My experience with the two Dometic fridges we had previously is they are next to useless in anything above about 25c. In contrast the Thetford fridge we have now is still chilling beers to icy cold even at 30 degrees outside. Of course 40c is another level but I would imagine the Thetford would do better based on how it is coping so far. Both were absorption fridges so not sure why the Thetford seems so much more capable.

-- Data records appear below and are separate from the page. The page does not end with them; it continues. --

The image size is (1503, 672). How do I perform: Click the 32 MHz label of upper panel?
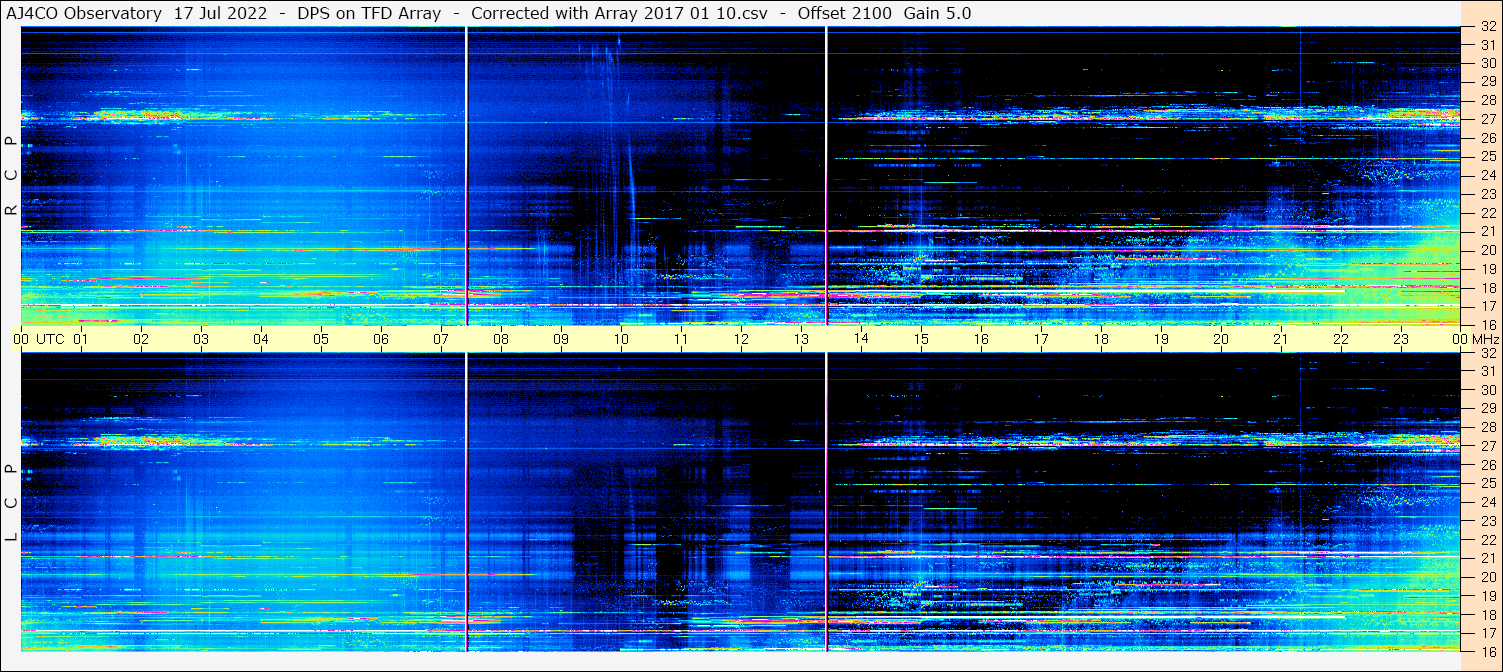pyautogui.click(x=1487, y=29)
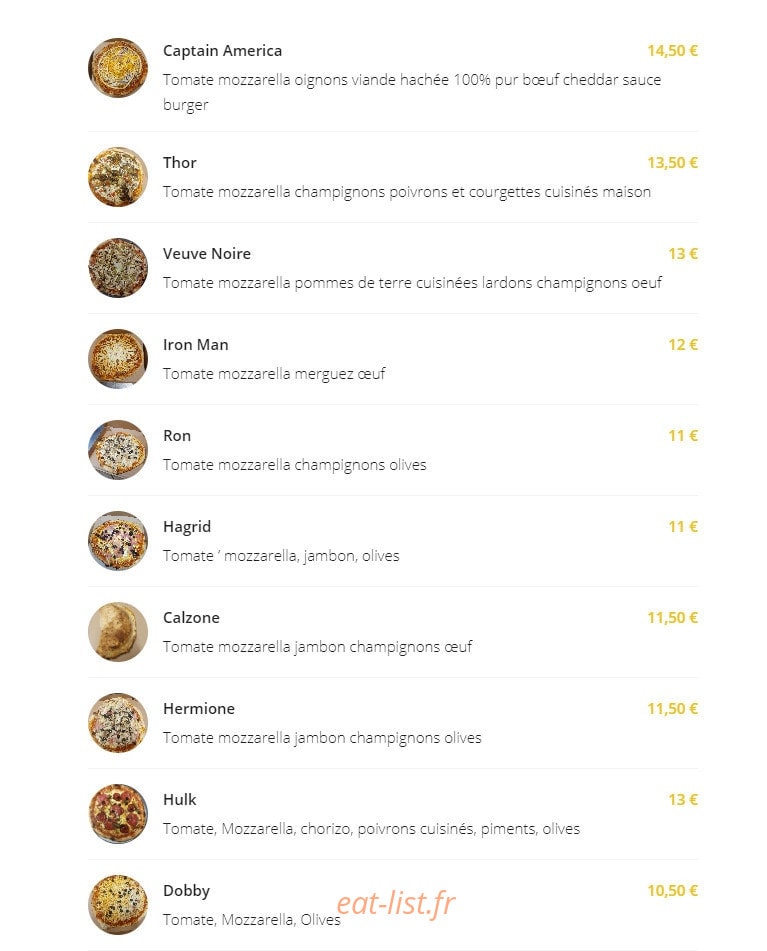
Task: Open the Dobby pizza thumbnail
Action: [x=118, y=905]
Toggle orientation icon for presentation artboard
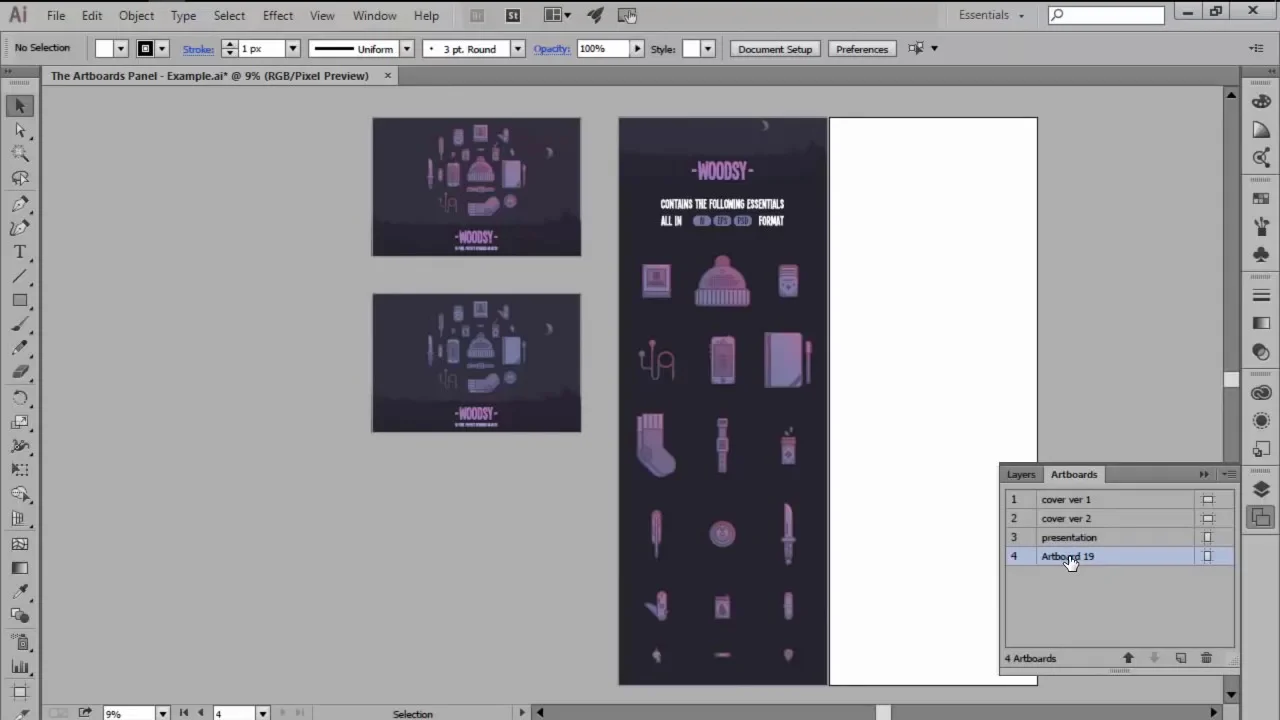This screenshot has height=720, width=1280. click(1207, 538)
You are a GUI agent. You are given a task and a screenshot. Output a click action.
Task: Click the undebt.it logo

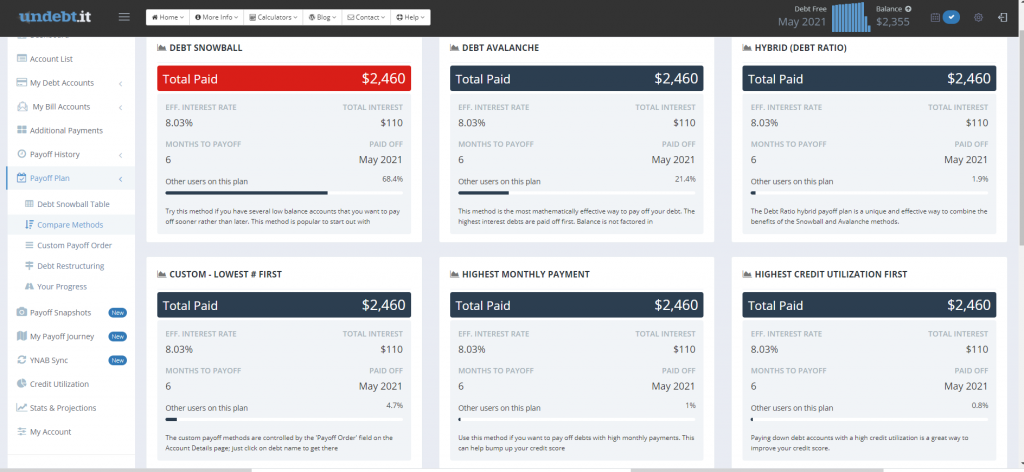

One possible reason might be, based on my own experience, that Hymer tend to do a better fridge installation than a number of other m/h manufacturers. Another possible reason might be that the fridge you have now is taller than others, which creates a longer "flue" at the rear of the fridge, in which a stronger "stack effect" can develop. The stack will be notably weaker behind the "shorter" fridges.

 

But there seems to be an acceptance by Dometic that absorption technology is inherently limited in its cooling ability, with the maximum reliable temperature reduction being about 22C below ambient. So, to keep the fridge at around 5C, 30C ambient is about the limit. Above 30C only compressor fridges can cope, but even then should be designed for hotter regions than our "northern temperate" zone. But, compressor fridges bring their own problems, most notably off-grid battery drain, and noise.

 

You may be on to something there Brian the 'good' Thetford fridge we have is at least twice as tall as the 'bad' Dometic fridge.